| Exercise aim |
Pictures are not part of the copy; reproduce the remaining data exactly.

| Supplied records |
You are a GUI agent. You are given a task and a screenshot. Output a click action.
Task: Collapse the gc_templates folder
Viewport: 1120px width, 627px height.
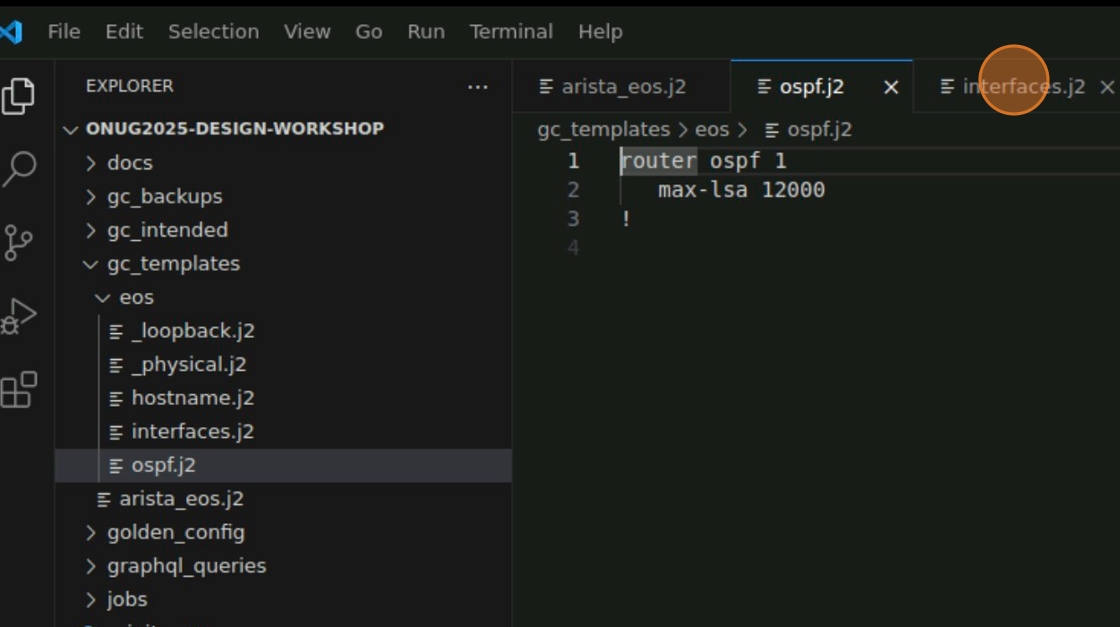[173, 263]
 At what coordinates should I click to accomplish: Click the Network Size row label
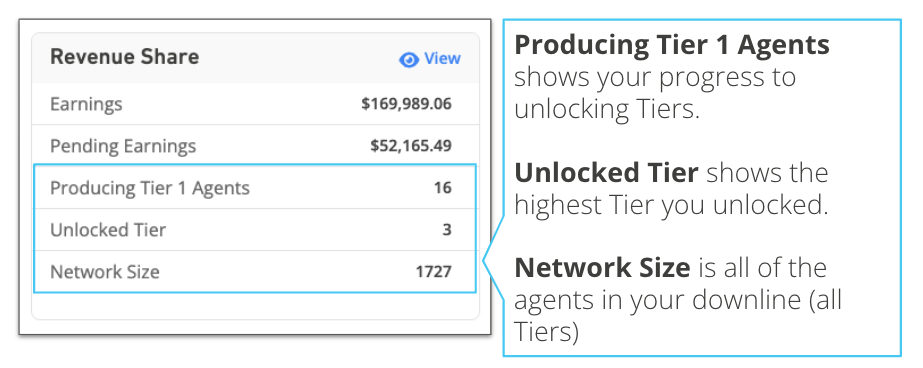click(105, 271)
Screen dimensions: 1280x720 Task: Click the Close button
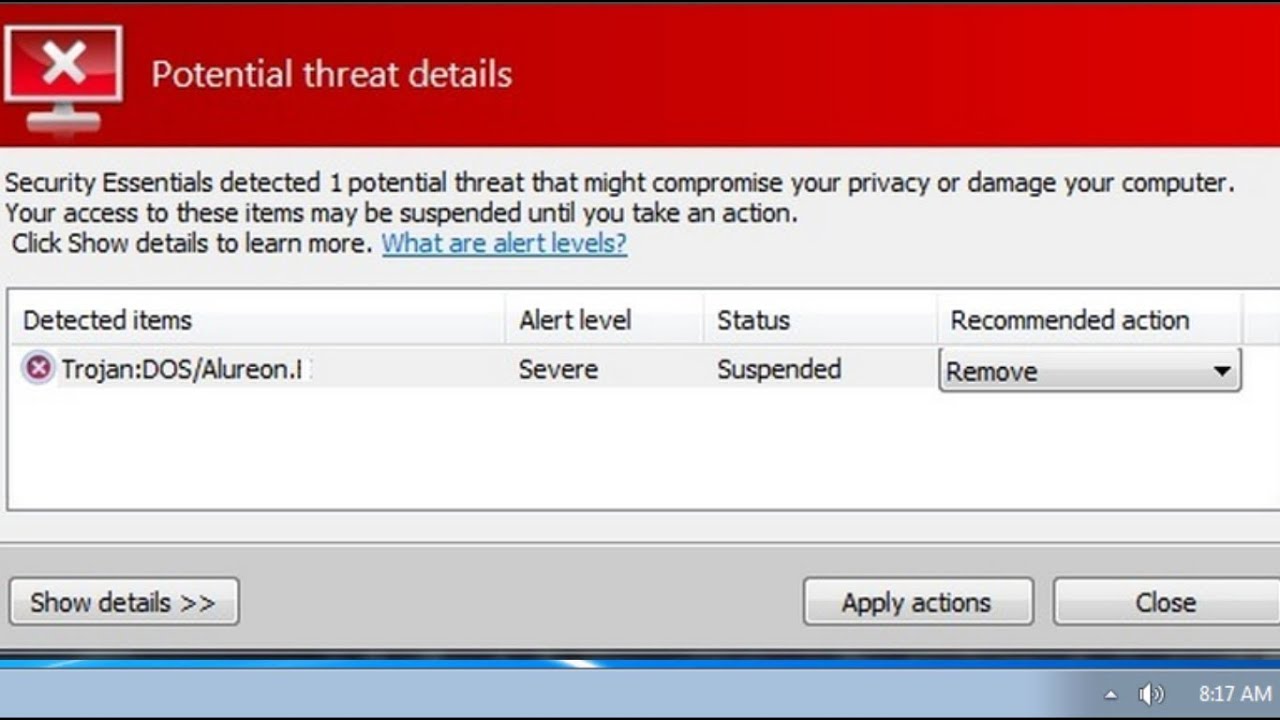[1165, 602]
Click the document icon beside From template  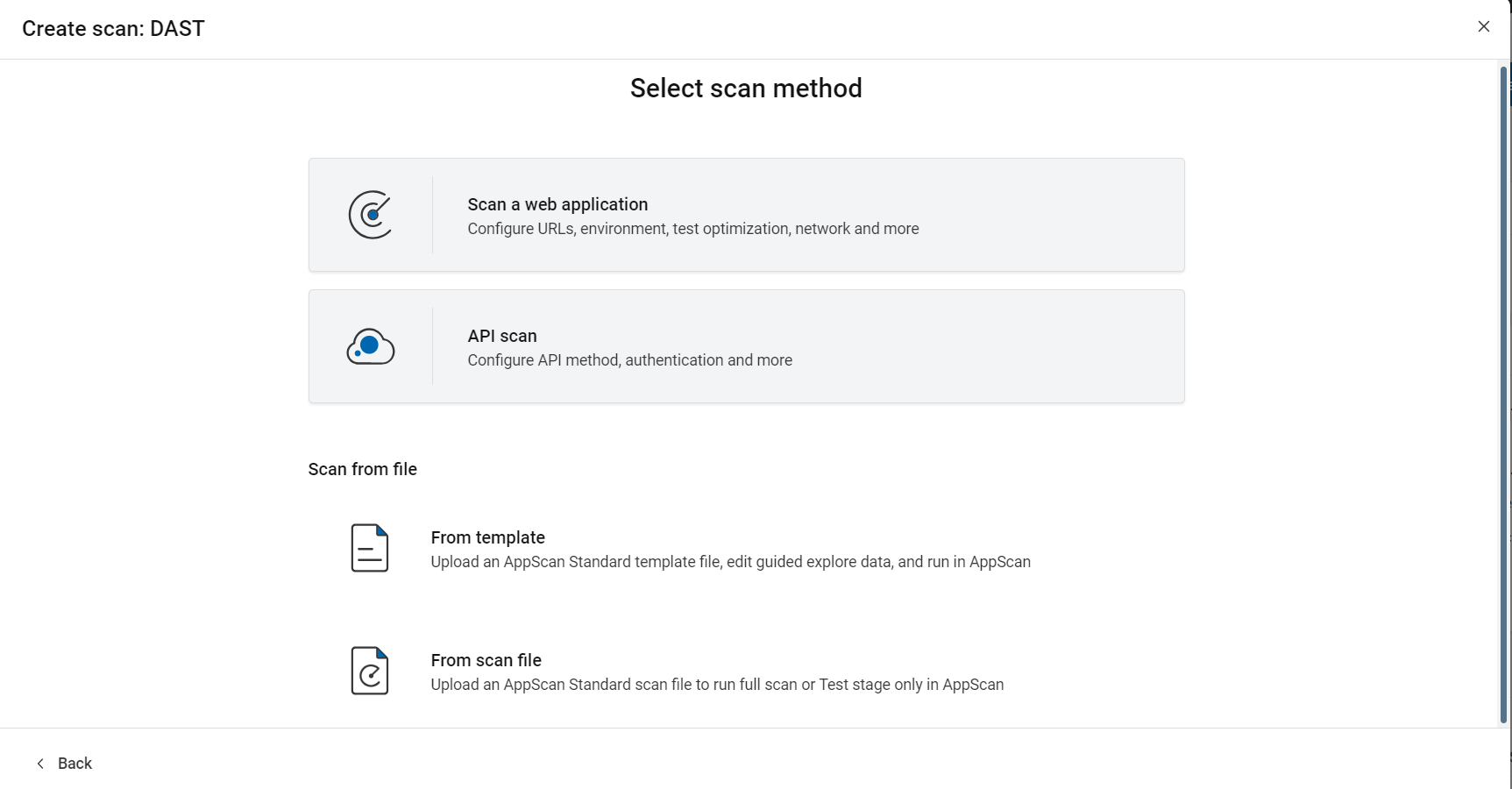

| Completed task |
You are a GUI agent. You are given a task and a screenshot. Output a click action.
Task: Collapse the gc_templates folder
Viewport: 1120px width, 627px height.
[173, 263]
 At what coordinates should I click to accomplish: Click the Network Size row label
click(105, 271)
Screen dimensions: 1280x720 Task: Click the Close button
[1165, 602]
Click the document icon beside From template  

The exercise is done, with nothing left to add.